W niedzielę w mediach społecznościowych pojawiły się materiały pokazujące kolejną armatohaubicę Krab, która została uszkodzona na Ukrainie.

Nagranie zamieścił na Twitterze Mariusz Cielma, publikujący na łamach Nowej Techniki Wojskowej i Dziennika Zbrojnego. “Wojna to wojna, a Krab nie jest gwiazdą śmierci, zresztą nawet i ją załatwili” – napisał.

To kolejny tego typu materiał w ciągu tygodnia. Poprzedni pojawił się we wtorek.

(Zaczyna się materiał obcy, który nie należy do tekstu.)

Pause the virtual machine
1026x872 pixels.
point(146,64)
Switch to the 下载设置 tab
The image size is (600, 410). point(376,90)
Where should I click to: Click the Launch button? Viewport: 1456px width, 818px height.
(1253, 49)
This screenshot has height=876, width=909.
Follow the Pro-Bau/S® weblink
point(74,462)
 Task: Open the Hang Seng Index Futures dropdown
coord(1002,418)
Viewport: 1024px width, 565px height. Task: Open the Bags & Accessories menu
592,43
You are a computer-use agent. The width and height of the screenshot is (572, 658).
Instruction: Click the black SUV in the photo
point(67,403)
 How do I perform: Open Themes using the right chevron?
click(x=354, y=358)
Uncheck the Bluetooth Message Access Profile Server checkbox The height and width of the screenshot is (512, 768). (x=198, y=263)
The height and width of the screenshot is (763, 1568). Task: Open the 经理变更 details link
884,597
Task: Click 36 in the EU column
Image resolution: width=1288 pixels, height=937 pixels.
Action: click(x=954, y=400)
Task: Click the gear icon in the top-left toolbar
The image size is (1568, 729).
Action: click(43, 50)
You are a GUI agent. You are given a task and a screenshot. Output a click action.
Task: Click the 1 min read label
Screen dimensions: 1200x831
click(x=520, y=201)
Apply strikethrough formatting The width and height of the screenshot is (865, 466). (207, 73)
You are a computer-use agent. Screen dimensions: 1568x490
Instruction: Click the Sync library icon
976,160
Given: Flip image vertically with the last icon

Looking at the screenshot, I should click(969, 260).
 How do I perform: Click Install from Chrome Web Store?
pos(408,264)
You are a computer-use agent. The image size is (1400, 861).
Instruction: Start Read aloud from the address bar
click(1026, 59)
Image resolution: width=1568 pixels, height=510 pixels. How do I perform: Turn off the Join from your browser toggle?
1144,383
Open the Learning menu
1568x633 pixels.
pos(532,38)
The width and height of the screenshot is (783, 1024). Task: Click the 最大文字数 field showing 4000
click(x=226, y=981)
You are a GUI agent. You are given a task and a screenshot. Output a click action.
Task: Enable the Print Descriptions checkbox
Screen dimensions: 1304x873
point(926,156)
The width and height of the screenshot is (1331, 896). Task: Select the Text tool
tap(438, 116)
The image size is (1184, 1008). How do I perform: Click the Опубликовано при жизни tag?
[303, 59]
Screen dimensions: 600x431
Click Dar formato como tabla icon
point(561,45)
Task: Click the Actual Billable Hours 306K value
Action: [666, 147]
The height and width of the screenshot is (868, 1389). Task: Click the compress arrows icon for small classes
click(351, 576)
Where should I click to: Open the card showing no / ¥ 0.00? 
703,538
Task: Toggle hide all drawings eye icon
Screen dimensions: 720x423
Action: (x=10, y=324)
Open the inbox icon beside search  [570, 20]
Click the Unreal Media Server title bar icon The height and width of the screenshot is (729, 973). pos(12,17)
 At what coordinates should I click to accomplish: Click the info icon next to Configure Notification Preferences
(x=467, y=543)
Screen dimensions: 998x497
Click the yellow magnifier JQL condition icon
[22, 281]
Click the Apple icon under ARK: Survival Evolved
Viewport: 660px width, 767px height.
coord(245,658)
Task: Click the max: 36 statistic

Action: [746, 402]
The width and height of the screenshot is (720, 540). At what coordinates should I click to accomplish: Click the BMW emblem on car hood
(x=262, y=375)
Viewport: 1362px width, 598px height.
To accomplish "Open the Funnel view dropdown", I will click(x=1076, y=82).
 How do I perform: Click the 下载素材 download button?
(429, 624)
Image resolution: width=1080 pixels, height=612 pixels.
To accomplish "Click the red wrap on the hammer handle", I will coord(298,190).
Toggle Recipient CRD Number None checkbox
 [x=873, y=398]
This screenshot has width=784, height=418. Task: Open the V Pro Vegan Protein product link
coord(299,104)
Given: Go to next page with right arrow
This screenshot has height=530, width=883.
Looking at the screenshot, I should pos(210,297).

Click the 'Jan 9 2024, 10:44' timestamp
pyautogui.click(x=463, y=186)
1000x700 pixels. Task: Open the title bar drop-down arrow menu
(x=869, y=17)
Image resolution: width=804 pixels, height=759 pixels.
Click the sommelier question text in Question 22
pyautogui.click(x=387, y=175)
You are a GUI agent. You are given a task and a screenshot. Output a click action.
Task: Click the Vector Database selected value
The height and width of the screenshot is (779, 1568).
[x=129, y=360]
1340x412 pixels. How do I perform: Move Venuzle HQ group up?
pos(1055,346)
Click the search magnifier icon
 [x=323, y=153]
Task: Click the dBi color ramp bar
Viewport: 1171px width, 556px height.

Także w grudniu ub. roku w sieci pojawiło się nagranie pokazuje atak rosyjskiego systemu amunicji krążącej Lancet na armatohaubicę Krab. Pojazd został uszkodzony.

W listopadzie ub. roku również pojawiło się zdjęcie z obszaru działań wojennych na Ukrainie. Przedstawiało wrak zniszczonej armatohaubicy. Najprawdopodobniej to jeden z dostarczonych Ukrainie polskich Krabów. Do podobnych sytuacji dochodziło także wcześniej.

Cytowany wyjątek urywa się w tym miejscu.